Clinical Proteomic Tumor Analysis Consortium (CPTAC) data analysis

Correlation between IRE1α phosphorylation (S549) and ERK phosphorylation (Y204) in CPTAC NSCLC tumors were analyzed using the LinkedOmics platform (97) (http://www.linkedomics.org).

Western Blot

Whole cell lysates or immunoprecipitation samples were separated by SDS-PAGE and transferred to nitrocellulose membrane (Biorad, 1620112). The antibody used are listed in Table S5. The reagents and kits used in this study are listed in Table S2.

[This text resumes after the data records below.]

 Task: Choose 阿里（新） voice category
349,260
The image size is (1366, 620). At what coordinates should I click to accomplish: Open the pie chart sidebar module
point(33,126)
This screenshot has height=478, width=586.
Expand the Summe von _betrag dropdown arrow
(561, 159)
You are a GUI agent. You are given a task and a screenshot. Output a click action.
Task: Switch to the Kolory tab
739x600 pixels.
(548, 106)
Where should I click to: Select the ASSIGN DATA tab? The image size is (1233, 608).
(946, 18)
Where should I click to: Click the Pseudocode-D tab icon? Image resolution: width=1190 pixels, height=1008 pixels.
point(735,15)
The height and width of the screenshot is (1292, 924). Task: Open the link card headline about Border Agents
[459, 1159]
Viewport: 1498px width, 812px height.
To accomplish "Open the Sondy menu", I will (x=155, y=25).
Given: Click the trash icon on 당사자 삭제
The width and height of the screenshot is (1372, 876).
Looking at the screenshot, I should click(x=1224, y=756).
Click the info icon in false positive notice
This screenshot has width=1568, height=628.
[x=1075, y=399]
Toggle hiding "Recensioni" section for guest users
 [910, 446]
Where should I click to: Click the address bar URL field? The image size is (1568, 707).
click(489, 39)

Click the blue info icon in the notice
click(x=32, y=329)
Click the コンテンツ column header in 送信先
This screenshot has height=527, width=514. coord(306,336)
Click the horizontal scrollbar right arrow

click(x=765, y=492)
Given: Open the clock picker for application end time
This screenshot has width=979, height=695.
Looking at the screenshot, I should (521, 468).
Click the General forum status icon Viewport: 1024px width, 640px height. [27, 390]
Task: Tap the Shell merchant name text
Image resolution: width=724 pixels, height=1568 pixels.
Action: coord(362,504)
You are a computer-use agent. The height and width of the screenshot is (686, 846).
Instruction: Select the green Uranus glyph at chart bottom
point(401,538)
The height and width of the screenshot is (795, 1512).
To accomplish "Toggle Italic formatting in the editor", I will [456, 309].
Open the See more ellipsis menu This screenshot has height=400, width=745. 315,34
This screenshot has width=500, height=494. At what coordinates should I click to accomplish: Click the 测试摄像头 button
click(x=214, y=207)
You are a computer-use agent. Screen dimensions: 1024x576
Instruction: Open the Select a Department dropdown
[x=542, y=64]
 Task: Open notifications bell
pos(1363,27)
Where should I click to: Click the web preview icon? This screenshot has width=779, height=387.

Statistics and reproducibility

Data are expressed as the mean ± SD or mean ± SEM as indicated in the figure legends; n is the number of independent biological replicates, unless specifically indicated otherwise in the figure legend. The respective n values are shown in the figure legends. No statistical method was used to pre-determine the sample sizes. For animal experiments, at least 4 biological replicates were included based on previously published work, preliminary studies as standard for this field of research. See figures legends for each experiment. Treatments were performed in a non-blinded manner by a research technician who was not aware of the objectives of the study because the colors of the drugs used are different from that of vehicle control. The results were quantified using GraphPad Prism 8. 2-tailed, unpaired Student’s t test with or without Welch’s correction was utilized to compare the differences between 2 groups as indicated in figure legends. One-way ANOVA with Dunnett’s or Tukey’s multiple comparison test was used to compare the differences among 3 or more groups as indicated in figure legends. Two-way ANOVA with Bonferroni’s multiple comparison test was used to calculate the significance difference for cell growth, tumor volume and body weight measurement over time. The log-rank (Mantel-Cox) test was used to test for the significant differences of survival between the groups. P < 0.05 was considered statistically significant. No samples or animals were excluded from the analysis.

Study approval

All protocols described in this study were approved by the Baylor College of Medicine Institutional Animal Care and Use Committee (AN6813).

Data and materials availability:

All data are available in the manuscript or the supplementary material. Requests for materials should be addressed to X.C.